Problem to work on
Quote all entries exactly, leaving pictures aside.

(Dataset records Opens)

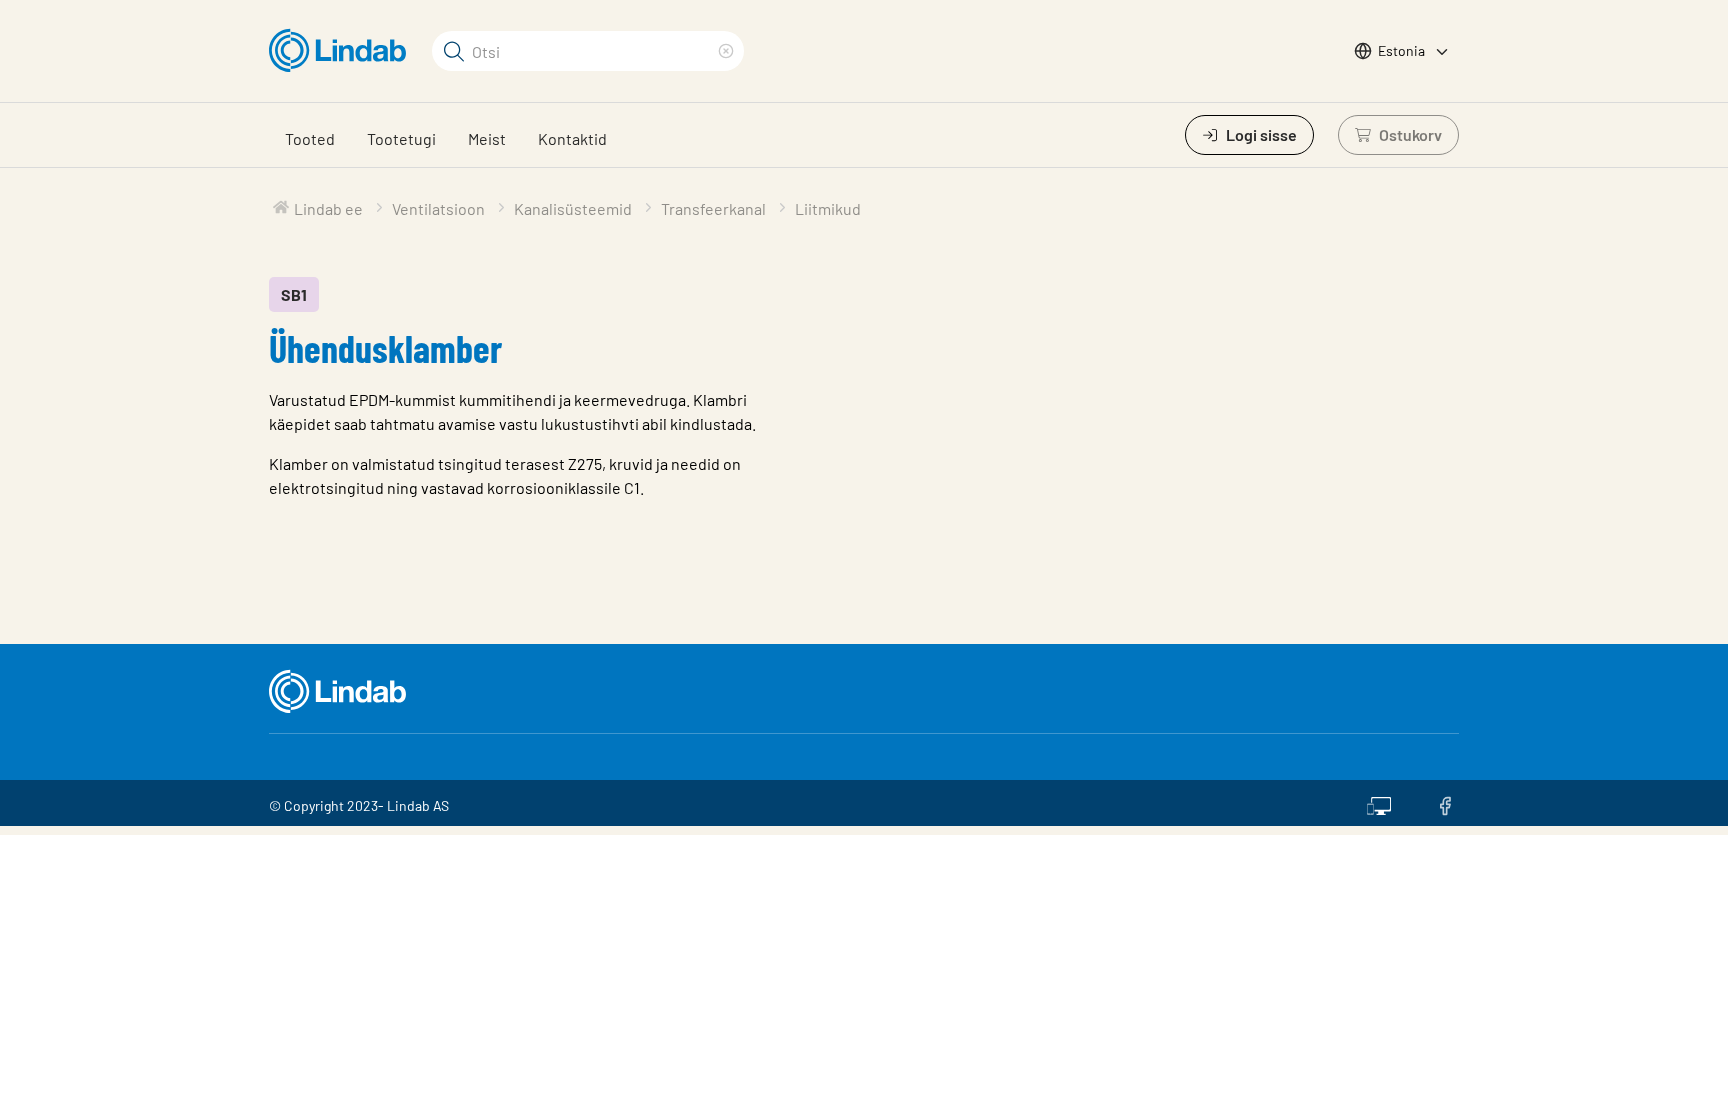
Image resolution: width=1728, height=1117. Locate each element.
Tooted (310, 138)
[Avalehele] (342, 51)
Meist (487, 138)
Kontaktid (572, 138)
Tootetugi (401, 138)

(Dataset records Closes)

Answer to this task
Image resolution: width=1728, height=1117. Locate each element.
Tooted (310, 138)
[Avalehele] (342, 51)
Meist (487, 138)
Kontaktid (572, 138)
Tootetugi (401, 138)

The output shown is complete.